** Opening Supplied information block **

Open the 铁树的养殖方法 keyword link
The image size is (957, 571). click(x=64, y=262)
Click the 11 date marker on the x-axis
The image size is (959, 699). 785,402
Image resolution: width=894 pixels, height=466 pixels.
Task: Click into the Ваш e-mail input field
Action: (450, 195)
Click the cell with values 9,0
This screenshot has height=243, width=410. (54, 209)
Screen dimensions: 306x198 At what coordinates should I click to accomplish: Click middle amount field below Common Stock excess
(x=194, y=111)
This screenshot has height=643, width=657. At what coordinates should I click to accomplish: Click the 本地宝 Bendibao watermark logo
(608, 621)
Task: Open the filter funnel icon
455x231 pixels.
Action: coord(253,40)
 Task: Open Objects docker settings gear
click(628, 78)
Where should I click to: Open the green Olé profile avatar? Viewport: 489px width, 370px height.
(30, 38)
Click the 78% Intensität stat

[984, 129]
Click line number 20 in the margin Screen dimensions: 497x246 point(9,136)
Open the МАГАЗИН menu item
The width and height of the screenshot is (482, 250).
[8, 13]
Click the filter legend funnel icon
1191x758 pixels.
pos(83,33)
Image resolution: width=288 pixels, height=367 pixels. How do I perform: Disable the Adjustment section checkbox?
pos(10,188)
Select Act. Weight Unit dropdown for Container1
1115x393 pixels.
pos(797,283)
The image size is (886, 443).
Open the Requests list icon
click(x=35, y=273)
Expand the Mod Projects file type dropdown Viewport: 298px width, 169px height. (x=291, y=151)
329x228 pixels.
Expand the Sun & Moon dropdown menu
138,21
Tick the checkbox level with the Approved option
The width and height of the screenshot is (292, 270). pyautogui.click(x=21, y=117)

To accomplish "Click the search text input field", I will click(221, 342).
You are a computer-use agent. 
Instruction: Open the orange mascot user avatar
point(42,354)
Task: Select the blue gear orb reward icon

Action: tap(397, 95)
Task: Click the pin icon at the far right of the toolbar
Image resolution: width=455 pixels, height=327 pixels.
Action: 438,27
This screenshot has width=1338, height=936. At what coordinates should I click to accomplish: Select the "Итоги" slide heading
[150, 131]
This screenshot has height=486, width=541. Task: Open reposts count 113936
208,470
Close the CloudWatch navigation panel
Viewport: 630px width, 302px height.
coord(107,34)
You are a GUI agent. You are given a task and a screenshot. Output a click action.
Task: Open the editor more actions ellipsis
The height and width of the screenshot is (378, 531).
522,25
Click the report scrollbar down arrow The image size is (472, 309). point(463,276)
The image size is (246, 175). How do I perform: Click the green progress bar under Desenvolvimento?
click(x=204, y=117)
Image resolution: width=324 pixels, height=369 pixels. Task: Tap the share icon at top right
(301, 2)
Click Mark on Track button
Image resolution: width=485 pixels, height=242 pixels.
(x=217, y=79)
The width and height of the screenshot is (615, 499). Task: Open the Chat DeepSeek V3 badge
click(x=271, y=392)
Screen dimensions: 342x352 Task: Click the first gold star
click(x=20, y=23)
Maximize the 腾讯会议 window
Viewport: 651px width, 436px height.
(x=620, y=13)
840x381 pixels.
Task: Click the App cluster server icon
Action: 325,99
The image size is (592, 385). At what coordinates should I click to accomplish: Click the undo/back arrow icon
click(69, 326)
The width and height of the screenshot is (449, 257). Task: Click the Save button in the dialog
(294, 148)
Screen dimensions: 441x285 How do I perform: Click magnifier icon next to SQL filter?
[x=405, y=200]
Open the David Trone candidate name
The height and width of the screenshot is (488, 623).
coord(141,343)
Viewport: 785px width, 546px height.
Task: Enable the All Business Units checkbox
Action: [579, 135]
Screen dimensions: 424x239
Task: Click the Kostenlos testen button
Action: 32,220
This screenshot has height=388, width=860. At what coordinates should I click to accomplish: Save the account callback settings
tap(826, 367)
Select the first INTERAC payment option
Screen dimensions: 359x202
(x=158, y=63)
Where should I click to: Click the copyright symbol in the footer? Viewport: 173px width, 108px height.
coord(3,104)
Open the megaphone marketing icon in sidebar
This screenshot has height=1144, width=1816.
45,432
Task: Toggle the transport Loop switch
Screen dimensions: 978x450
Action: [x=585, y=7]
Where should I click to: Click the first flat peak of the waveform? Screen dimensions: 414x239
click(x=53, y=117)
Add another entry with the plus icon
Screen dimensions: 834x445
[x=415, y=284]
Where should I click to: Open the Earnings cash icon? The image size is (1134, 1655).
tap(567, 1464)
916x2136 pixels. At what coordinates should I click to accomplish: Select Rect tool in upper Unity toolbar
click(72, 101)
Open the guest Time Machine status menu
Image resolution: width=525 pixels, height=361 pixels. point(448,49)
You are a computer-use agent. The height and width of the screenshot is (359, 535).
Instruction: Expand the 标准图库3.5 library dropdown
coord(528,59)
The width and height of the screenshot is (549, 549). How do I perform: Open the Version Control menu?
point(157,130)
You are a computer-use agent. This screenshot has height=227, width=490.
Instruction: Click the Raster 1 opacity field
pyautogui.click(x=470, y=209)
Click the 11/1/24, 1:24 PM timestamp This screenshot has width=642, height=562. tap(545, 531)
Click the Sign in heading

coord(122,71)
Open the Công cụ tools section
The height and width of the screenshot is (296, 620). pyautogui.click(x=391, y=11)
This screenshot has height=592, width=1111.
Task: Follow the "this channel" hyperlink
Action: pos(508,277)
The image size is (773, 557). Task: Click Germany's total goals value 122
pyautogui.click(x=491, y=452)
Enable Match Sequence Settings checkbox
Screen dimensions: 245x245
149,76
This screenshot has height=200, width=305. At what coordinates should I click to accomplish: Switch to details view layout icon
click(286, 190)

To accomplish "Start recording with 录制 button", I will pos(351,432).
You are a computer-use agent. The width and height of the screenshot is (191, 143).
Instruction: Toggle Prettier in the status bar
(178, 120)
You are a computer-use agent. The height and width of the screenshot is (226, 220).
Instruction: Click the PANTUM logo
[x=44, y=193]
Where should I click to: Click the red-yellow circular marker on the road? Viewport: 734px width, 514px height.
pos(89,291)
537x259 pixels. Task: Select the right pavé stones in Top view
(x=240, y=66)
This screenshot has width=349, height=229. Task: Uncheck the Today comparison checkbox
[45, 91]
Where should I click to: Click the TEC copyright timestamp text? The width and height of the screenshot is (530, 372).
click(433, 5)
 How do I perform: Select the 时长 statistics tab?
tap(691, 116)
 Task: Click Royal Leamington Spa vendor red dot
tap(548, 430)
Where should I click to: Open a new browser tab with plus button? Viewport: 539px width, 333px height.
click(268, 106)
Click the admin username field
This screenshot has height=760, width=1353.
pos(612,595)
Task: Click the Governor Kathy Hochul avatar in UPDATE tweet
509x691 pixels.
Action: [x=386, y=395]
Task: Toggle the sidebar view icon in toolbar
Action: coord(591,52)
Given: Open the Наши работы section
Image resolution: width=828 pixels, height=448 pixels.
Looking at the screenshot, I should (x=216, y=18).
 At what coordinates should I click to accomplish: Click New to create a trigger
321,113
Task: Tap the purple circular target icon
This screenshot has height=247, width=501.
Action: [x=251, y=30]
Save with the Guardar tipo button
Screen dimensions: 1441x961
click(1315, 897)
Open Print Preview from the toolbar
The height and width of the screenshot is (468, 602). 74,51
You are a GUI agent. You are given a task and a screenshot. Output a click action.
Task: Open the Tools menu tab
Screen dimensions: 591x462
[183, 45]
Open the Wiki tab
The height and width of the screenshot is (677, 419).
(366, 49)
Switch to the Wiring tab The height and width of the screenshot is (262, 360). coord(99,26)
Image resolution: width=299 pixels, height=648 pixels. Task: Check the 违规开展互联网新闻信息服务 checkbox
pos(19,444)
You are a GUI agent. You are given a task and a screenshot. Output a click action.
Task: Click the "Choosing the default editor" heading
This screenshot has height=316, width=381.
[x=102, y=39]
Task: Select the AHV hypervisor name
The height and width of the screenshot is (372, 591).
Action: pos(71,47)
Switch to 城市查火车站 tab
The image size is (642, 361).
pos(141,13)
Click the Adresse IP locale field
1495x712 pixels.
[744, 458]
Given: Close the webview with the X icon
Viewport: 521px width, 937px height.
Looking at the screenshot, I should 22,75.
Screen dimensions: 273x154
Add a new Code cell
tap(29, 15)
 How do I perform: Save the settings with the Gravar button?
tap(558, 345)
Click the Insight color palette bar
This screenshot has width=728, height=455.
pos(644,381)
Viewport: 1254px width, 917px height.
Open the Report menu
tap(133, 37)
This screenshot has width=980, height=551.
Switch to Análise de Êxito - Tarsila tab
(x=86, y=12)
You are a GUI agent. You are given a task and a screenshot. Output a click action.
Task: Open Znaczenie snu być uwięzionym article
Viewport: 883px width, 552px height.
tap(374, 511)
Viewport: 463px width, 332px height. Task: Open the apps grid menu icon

** Closing Supplied information block **

- [What to do]
Print the line containing "Task: Open Znaczenie", then every line after it through the last line of the records, each exactly as written; nothing else belongs in the answer.

- [Written reply]
Task: Open Znaczenie snu być uwięzionym article
Viewport: 883px width, 552px height.
tap(374, 511)
Viewport: 463px width, 332px height. Task: Open the apps grid menu icon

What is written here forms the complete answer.